PROBLEM DETAILS> Render all of the entries below as a numbered list, leaving out any blank lines.

** Begin **

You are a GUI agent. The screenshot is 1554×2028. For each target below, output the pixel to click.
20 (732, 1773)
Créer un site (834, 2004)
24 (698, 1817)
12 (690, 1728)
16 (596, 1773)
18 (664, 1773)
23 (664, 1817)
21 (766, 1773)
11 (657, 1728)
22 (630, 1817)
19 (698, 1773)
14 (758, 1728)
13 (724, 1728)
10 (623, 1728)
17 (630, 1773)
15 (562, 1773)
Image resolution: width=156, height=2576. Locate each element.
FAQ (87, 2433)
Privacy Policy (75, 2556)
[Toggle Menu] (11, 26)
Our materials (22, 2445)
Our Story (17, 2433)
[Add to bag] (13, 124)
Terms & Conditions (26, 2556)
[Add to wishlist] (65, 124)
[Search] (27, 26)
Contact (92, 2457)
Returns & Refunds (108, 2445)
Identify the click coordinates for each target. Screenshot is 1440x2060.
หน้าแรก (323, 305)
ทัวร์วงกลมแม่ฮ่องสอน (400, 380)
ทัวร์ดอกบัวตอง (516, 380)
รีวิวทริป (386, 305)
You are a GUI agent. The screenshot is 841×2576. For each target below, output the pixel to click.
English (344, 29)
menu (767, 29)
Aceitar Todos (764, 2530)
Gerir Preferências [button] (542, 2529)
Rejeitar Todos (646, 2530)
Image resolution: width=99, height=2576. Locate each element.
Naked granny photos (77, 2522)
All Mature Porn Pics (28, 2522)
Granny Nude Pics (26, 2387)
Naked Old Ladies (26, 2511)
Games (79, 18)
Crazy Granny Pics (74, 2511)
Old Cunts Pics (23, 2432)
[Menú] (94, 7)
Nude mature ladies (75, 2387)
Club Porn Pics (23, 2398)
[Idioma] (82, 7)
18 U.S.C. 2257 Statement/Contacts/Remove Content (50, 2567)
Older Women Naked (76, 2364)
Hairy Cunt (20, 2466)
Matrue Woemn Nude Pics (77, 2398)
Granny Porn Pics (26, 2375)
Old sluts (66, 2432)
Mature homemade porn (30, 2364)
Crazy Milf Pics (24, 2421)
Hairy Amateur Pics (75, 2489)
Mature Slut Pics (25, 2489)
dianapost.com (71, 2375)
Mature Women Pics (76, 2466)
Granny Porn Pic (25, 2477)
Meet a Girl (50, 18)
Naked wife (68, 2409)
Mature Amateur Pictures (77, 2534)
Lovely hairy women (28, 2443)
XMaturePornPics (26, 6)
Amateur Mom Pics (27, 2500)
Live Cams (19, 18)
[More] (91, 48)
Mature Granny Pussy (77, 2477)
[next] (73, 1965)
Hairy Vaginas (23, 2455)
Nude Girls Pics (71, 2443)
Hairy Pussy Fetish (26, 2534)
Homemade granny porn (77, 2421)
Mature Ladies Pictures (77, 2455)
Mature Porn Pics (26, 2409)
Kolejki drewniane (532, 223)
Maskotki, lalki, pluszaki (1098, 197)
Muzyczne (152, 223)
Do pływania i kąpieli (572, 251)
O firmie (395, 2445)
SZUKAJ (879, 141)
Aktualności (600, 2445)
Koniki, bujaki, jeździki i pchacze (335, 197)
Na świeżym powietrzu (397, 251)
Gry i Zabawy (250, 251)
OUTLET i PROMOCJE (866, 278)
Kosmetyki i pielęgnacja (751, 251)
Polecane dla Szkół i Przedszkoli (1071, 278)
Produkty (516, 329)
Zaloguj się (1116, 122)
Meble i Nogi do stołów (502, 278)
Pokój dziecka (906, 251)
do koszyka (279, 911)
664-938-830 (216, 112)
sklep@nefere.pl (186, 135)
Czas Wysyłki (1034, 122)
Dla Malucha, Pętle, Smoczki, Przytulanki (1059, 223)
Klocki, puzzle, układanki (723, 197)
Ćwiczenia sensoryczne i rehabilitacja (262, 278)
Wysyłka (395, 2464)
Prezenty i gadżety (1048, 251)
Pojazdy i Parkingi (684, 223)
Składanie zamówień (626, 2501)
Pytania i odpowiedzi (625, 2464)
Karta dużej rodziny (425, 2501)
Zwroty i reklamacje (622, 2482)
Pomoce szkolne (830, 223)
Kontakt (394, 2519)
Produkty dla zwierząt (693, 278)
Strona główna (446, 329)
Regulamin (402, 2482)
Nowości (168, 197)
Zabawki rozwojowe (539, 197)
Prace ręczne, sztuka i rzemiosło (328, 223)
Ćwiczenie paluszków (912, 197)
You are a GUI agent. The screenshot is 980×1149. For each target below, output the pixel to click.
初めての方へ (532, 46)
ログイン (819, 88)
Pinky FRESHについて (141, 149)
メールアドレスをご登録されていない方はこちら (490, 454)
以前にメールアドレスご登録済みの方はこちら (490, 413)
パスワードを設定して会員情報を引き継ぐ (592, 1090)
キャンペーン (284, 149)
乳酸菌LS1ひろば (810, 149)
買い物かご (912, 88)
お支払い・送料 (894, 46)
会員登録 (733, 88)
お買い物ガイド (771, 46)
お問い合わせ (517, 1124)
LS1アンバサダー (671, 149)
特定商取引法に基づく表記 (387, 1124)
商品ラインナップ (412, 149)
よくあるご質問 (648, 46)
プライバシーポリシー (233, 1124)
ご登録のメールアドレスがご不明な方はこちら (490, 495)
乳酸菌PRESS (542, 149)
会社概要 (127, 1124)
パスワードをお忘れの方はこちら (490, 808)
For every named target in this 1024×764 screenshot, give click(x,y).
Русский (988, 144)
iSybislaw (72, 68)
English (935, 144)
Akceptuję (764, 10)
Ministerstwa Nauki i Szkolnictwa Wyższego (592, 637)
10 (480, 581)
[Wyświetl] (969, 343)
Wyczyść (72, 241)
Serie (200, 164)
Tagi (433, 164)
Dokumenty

** End **

TASK OUTPUT>
1. You are a GUI agent. The screenshot is 1554×2028. For each target below, output the pixel to click.
2. 20 (732, 1773)
3. Créer un site (834, 2004)
4. 24 (698, 1817)
5. 12 (690, 1728)
6. 16 (596, 1773)
7. 18 (664, 1773)
8. 23 (664, 1817)
9. 21 (766, 1773)
10. 11 (657, 1728)
11. 22 (630, 1817)
12. 19 (698, 1773)
13. 14 (758, 1728)
14. 13 (724, 1728)
15. 10 (623, 1728)
16. 17 (630, 1773)
17. 15 (562, 1773)
18. Image resolution: width=156, height=2576. Locate each element.
19. FAQ (87, 2433)
20. Privacy Policy (75, 2556)
21. [Toggle Menu] (11, 26)
22. Our materials (22, 2445)
23. Our Story (17, 2433)
24. [Add to bag] (13, 124)
25. Terms & Conditions (26, 2556)
26. [Add to wishlist] (65, 124)
27. [Search] (27, 26)
28. Contact (92, 2457)
29. Returns & Refunds (108, 2445)
30. Identify the click coordinates for each target. Screenshot is 1440x2060.
31. หน้าแรก (323, 305)
32. ทัวร์วงกลมแม่ฮ่องสอน (400, 380)
33. ทัวร์ดอกบัวตอง (516, 380)
34. รีวิวทริป (386, 305)
35. You are a GUI agent. The screenshot is 841×2576. For each target below, output the pixel to click.
36. English (344, 29)
37. menu (767, 29)
38. Aceitar Todos (764, 2530)
39. Gerir Preferências [button] (542, 2529)
40. Rejeitar Todos (646, 2530)
41. Image resolution: width=99, height=2576. Locate each element.
42. Naked granny photos (77, 2522)
43. All Mature Porn Pics (28, 2522)
44. Granny Nude Pics (26, 2387)
45. Naked Old Ladies (26, 2511)
46. Games (79, 18)
47. Crazy Granny Pics (74, 2511)
48. Old Cunts Pics (23, 2432)
49. [Menú] (94, 7)
50. Nude mature ladies (75, 2387)
51. Club Porn Pics (23, 2398)
52. [Idioma] (82, 7)
53. 18 U.S.C. 2257 Statement/Contacts/Remove Content (50, 2567)
54. Older Women Naked (76, 2364)
55. Hairy Cunt (20, 2466)
56. Matrue Woemn Nude Pics (77, 2398)
57. Granny Porn Pics (26, 2375)
58. Old sluts (66, 2432)
59. Mature homemade porn (30, 2364)
60. Crazy Milf Pics (24, 2421)
61. Hairy Amateur Pics (75, 2489)
62. Mature Slut Pics (25, 2489)
63. dianapost.com (71, 2375)
64. Mature Women Pics (76, 2466)
65. Granny Porn Pic (25, 2477)
66. Meet a Girl (50, 18)
67. Naked wife (68, 2409)
68. Mature Amateur Pictures (77, 2534)
69. Lovely hairy women (28, 2443)
70. XMaturePornPics (26, 6)
71. Amateur Mom Pics (27, 2500)
72. Live Cams (19, 18)
73. [More] (91, 48)
74. Mature Granny Pussy (77, 2477)
75. [next] (73, 1965)
76. Hairy Vaginas (23, 2455)
77. Nude Girls Pics (71, 2443)
78. Hairy Pussy Fetish (26, 2534)
79. Homemade granny porn (77, 2421)
80. Mature Ladies Pictures (77, 2455)
81. Mature Porn Pics (26, 2409)
82. Kolejki drewniane (532, 223)
83. Maskotki, lalki, pluszaki (1098, 197)
84. Muzyczne (152, 223)
85. Do pływania i kąpieli (572, 251)
86. O firmie (395, 2445)
87. SZUKAJ (879, 141)
88. Aktualności (600, 2445)
89. Koniki, bujaki, jeździki i pchacze (335, 197)
90. Na świeżym powietrzu (397, 251)
91. Gry i Zabawy (250, 251)
92. OUTLET i PROMOCJE (866, 278)
93. Kosmetyki i pielęgnacja (751, 251)
94. Polecane dla Szkół i Przedszkoli (1071, 278)
95. Produkty (516, 329)
96. Zaloguj się (1116, 122)
97. Meble i Nogi do stołów (502, 278)
98. Pokój dziecka (906, 251)
99. do koszyka (279, 911)
100. 664-938-830 (216, 112)
101. sklep@nefere.pl (186, 135)
102. Czas Wysyłki (1034, 122)
103. Dla Malucha, Pętle, Smoczki, Przytulanki (1059, 223)
104. Klocki, puzzle, układanki (723, 197)
105. Ćwiczenia sensoryczne i rehabilitacja (262, 278)
106. Wysyłka (395, 2464)
107. Prezenty i gadżety (1048, 251)
108. Pojazdy i Parkingi (684, 223)
109. Składanie zamówień (626, 2501)
110. Pytania i odpowiedzi (625, 2464)
111. Karta dużej rodziny (425, 2501)
112. Zwroty i reklamacje (622, 2482)
113. Pomoce szkolne (830, 223)
114. Kontakt (394, 2519)
115. Produkty dla zwierząt (693, 278)
116. Strona główna (446, 329)
117. Regulamin (402, 2482)
118. Nowości (168, 197)
119. Zabawki rozwojowe (539, 197)
120. Prace ręczne, sztuka i rzemiosło (328, 223)
121. Ćwiczenie paluszków (912, 197)
122. You are a GUI agent. The screenshot is 980×1149. For each target below, output the pixel to click.
123. 初めての方へ (532, 46)
124. ログイン (819, 88)
125. Pinky FRESHについて (141, 149)
126. メールアドレスをご登録されていない方はこちら (490, 454)
127. 以前にメールアドレスご登録済みの方はこちら (490, 413)
128. パスワードを設定して会員情報を引き継ぐ (592, 1090)
129. キャンペーン (284, 149)
130. 乳酸菌LS1ひろば (810, 149)
131. 買い物かご (912, 88)
132. お支払い・送料 (894, 46)
133. 会員登録 (733, 88)
134. お買い物ガイド (771, 46)
135. お問い合わせ (517, 1124)
136. LS1アンバサダー (671, 149)
137. 特定商取引法に基づく表記 (387, 1124)
138. 商品ラインナップ (412, 149)
139. よくあるご質問 (648, 46)
140. プライバシーポリシー (233, 1124)
141. ご登録のメールアドレスがご不明な方はこちら (490, 495)
142. 乳酸菌PRESS (542, 149)
143. 会社概要 (127, 1124)
144. パスワードをお忘れの方はこちら (490, 808)
145. For every named target in this 1024×764 screenshot, give click(x,y).
146. Русский (988, 144)
147. iSybislaw (72, 68)
148. English (935, 144)
149. Akceptuję (764, 10)
150. Ministerstwa Nauki i Szkolnictwa Wyższego (592, 637)
151. 10 (480, 581)
152. [Wyświetl] (969, 343)
153. Wyczyść (72, 241)
154. Serie (200, 164)
155. Tagi (433, 164)
156. Dokumenty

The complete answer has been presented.